Sensitivity and specificity of fine needle aspiration cytology in the diagnosis of tumors of the thyroid gland

  • PMID: 3863433

Sensitivity and specificity of fine needle aspiration cytology in the diagnosis of tumors of the thyroid gland

M Akerman et al. Acta Cytol. 1985 Sep-Oct.

Abstract

A study of the preoperative fine needle aspiration cytologies in consecutive patients with primary malignant tumors (203 cases) or benign thyroid tumors (217 cases) showed a sensitivity of 0.57 and a specificity of 0.98. The sensitivity of FNA cytology in medullary and undifferentiated carcinomas was 0.82 and 0.84, respectively; none of these were microscopically misdiagnosed. The sensitivity was only 0.58 for papillary carcinomas (excluding occult carcinoma) and 0.42 for follicular carcinoma. Four reasons for these low sensitivities were identified: tumors missed at aspiration, microscopic misinterpretations, diagnoses of cellular atypia and indeterminate diagnoses.

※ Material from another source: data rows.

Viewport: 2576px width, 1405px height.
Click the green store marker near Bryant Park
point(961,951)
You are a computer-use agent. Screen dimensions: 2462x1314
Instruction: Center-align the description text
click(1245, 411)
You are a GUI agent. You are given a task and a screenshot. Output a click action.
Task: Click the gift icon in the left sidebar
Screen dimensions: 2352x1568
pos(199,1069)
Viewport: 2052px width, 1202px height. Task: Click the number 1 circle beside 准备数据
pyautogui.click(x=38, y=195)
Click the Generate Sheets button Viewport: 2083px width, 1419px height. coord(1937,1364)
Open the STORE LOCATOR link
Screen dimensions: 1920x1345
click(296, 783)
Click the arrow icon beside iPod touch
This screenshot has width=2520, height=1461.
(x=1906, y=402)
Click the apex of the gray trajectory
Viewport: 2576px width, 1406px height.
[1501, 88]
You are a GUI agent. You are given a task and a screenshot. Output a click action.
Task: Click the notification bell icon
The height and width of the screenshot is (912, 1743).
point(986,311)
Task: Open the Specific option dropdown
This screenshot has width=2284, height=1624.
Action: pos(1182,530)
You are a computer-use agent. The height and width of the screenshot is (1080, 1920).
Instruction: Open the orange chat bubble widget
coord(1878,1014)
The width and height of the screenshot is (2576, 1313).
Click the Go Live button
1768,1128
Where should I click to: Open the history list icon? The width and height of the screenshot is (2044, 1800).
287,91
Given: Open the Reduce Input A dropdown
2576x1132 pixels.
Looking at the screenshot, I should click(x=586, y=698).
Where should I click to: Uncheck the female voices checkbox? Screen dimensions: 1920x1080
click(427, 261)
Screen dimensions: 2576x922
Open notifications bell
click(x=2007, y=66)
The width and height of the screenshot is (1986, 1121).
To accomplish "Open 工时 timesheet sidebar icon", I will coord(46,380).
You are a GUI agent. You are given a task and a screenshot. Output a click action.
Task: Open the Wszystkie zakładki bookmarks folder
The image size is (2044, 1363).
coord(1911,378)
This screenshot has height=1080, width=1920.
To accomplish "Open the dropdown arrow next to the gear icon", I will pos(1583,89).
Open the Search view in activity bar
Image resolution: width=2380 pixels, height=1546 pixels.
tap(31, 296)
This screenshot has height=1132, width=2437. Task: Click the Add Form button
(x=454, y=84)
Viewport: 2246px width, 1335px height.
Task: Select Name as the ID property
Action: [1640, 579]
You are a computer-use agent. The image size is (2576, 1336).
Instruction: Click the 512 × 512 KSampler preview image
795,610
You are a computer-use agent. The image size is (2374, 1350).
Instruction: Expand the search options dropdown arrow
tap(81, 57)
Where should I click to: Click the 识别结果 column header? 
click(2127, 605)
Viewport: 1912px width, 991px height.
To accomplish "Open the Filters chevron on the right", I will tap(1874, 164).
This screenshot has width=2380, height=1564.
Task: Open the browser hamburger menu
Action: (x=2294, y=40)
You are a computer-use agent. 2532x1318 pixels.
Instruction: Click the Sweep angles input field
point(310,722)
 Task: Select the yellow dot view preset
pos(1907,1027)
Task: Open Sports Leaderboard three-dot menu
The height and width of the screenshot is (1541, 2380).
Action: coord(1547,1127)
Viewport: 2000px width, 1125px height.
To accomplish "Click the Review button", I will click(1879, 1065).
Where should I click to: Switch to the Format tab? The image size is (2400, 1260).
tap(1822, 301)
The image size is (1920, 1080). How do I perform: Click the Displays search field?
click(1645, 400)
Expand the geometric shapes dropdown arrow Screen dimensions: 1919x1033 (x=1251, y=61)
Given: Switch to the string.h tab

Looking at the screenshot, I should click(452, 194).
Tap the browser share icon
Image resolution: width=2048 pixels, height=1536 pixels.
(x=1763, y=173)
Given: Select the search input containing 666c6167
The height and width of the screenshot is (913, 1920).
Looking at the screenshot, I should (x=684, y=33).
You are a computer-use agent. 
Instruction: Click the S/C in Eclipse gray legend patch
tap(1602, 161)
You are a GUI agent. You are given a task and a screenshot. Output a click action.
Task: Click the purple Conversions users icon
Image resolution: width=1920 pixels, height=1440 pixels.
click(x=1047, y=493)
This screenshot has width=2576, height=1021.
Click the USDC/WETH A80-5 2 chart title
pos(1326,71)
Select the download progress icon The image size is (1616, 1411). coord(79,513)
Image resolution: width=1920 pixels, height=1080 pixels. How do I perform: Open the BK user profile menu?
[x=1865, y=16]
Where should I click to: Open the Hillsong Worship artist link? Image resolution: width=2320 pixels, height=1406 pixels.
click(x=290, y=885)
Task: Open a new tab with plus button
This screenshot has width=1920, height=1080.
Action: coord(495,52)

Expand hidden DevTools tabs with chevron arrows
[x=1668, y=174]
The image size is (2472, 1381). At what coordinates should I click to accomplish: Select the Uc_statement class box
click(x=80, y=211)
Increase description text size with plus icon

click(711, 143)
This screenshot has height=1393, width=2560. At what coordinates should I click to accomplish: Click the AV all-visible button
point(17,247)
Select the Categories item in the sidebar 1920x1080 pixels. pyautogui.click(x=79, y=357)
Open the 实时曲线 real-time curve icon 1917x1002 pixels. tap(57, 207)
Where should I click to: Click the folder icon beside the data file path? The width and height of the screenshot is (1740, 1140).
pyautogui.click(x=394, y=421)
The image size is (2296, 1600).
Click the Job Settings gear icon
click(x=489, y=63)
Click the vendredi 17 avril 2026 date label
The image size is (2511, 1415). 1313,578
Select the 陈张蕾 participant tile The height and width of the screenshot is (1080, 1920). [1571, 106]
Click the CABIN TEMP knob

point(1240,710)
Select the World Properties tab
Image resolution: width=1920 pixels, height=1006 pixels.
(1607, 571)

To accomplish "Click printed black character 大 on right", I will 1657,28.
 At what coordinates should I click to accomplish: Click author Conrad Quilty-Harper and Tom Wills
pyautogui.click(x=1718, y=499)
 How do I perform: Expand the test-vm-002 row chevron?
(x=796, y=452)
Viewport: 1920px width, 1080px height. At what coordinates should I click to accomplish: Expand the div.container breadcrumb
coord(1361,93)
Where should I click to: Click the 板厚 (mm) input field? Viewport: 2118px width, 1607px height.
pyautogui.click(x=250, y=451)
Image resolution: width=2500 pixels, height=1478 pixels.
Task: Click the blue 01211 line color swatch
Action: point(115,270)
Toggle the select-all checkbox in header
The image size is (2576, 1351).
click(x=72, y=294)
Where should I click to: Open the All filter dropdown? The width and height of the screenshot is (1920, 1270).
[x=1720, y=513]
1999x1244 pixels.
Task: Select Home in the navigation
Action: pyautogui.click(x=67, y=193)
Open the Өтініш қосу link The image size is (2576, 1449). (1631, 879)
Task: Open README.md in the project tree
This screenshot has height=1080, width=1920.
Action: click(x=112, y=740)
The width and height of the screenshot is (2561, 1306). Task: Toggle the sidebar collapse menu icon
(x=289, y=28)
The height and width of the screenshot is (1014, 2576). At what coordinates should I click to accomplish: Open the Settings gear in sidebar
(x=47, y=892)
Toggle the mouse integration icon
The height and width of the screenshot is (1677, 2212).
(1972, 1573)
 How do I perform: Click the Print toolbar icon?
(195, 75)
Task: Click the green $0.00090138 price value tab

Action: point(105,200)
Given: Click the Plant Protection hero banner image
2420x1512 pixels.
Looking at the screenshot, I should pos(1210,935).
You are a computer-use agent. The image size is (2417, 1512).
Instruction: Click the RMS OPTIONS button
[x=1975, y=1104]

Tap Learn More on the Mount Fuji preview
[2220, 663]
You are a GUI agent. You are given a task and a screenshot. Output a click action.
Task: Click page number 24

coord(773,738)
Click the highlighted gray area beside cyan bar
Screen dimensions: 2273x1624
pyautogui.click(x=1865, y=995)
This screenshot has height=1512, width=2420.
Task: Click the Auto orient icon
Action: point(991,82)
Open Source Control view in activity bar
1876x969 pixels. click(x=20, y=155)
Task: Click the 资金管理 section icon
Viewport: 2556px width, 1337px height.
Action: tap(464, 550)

Reevaluation of the false diagnoses once more emphasized the problem of distinguishing follicular adenomas from follicular carcinomas. Microscopically undiagnosed papillary carcinomas were either the result of misinterpretations of the characteristic cytomorphologic features or of the smears being misdiagnosed as showing cellular atypia when papillary formations were missing and only one or two of the other cellular criteria were evident. The specificity of FNA cytology of thyroid tumors was found to be high enough to permit surgical intervention after a cytodiagnosis of malignancy.